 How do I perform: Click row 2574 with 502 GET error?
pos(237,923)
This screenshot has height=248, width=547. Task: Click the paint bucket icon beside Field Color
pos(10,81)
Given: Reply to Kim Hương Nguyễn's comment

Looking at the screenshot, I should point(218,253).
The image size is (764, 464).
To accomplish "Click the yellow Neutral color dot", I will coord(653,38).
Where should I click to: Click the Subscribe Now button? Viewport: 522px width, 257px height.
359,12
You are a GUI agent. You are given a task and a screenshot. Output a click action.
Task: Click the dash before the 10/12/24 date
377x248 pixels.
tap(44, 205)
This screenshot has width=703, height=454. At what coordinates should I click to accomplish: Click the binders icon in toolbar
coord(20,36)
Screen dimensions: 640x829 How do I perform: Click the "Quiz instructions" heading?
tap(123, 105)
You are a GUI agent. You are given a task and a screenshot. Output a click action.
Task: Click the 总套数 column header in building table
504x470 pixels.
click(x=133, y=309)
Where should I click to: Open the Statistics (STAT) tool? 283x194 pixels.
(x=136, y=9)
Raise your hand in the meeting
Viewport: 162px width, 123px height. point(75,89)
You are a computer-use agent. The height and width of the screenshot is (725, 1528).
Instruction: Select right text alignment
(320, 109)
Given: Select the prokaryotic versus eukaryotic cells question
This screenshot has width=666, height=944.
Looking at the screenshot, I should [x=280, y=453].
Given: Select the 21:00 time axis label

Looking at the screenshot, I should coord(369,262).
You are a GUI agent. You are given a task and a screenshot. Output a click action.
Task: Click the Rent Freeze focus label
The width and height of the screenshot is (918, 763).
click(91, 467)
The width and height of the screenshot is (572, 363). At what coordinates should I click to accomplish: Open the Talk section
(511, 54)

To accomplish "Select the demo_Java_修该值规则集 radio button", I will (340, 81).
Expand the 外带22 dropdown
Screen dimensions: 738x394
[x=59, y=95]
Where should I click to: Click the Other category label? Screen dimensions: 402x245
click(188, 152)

__________________________________________________

▶ WORK TASK
Retype the entire listing word for word.

▶ SOLUTION TO THE EXERCISE
 How do I perform: Click row 2574 with 502 GET error?
pos(237,923)
This screenshot has height=248, width=547. Task: Click the paint bucket icon beside Field Color
pos(10,81)
Given: Reply to Kim Hương Nguyễn's comment

Looking at the screenshot, I should point(218,253).
The image size is (764, 464).
To accomplish "Click the yellow Neutral color dot", I will coord(653,38).
Where should I click to: Click the Subscribe Now button? Viewport: 522px width, 257px height.
359,12
You are a GUI agent. You are given a task and a screenshot. Output a click action.
Task: Click the dash before the 10/12/24 date
377x248 pixels.
tap(44, 205)
This screenshot has width=703, height=454. At what coordinates should I click to accomplish: Click the binders icon in toolbar
coord(20,36)
Screen dimensions: 640x829 How do I perform: Click the "Quiz instructions" heading?
tap(123, 105)
You are a GUI agent. You are given a task and a screenshot. Output a click action.
Task: Click the 总套数 column header in building table
504x470 pixels.
click(x=133, y=309)
Where should I click to: Open the Statistics (STAT) tool? 283x194 pixels.
(x=136, y=9)
Raise your hand in the meeting
Viewport: 162px width, 123px height. point(75,89)
You are a computer-use agent. The height and width of the screenshot is (725, 1528).
Instruction: Select right text alignment
(320, 109)
Given: Select the prokaryotic versus eukaryotic cells question
This screenshot has width=666, height=944.
Looking at the screenshot, I should [x=280, y=453].
Given: Select the 21:00 time axis label

Looking at the screenshot, I should coord(369,262).
You are a GUI agent. You are given a task and a screenshot. Output a click action.
Task: Click the Rent Freeze focus label
The width and height of the screenshot is (918, 763).
click(91, 467)
The width and height of the screenshot is (572, 363). At what coordinates should I click to accomplish: Open the Talk section
(511, 54)

To accomplish "Select the demo_Java_修该值规则集 radio button", I will (340, 81).
Expand the 外带22 dropdown
Screen dimensions: 738x394
[x=59, y=95]
Where should I click to: Click the Other category label? Screen dimensions: 402x245
click(188, 152)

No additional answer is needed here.